======== Recorded data

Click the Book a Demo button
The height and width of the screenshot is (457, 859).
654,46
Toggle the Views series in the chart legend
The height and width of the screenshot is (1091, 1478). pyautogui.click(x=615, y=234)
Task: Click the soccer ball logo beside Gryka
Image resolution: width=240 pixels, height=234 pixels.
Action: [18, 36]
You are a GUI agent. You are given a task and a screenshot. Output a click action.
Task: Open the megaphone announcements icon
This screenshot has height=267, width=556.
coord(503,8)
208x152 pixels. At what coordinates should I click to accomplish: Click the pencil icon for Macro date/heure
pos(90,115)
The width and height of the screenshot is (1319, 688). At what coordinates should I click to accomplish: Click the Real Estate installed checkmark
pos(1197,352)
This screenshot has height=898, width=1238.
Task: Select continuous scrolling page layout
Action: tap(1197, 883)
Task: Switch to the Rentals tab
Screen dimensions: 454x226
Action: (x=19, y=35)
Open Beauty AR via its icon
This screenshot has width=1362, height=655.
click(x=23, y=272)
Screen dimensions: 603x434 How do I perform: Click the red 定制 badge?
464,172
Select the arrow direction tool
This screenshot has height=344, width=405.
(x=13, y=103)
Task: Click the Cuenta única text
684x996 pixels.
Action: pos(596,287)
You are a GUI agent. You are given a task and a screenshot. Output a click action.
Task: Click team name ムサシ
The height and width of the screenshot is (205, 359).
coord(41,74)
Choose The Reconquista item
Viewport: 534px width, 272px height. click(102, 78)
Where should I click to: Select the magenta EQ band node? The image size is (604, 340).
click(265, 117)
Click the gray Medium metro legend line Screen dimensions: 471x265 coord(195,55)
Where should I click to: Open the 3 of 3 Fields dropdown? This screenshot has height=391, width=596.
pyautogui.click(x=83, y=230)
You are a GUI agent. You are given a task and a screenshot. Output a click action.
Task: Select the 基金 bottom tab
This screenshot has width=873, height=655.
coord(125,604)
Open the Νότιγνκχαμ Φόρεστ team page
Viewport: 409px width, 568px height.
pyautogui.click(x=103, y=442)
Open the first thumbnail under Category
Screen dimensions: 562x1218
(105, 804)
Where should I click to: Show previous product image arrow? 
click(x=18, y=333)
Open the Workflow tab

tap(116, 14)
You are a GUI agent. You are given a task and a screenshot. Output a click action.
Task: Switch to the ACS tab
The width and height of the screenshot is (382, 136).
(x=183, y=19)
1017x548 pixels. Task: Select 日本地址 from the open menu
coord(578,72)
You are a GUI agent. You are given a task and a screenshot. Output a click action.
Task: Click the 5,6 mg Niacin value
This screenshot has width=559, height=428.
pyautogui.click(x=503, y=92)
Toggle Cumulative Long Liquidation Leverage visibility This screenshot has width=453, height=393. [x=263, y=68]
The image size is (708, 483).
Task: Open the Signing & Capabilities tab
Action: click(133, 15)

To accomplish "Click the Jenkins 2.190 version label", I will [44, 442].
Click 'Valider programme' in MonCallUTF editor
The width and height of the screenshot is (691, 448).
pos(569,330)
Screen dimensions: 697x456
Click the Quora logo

================

Your objective: Copy each line in the data that holds the word "Switch".

Expected output:
Task: Switch to the Rentals tab
Task: Switch to the ACS tab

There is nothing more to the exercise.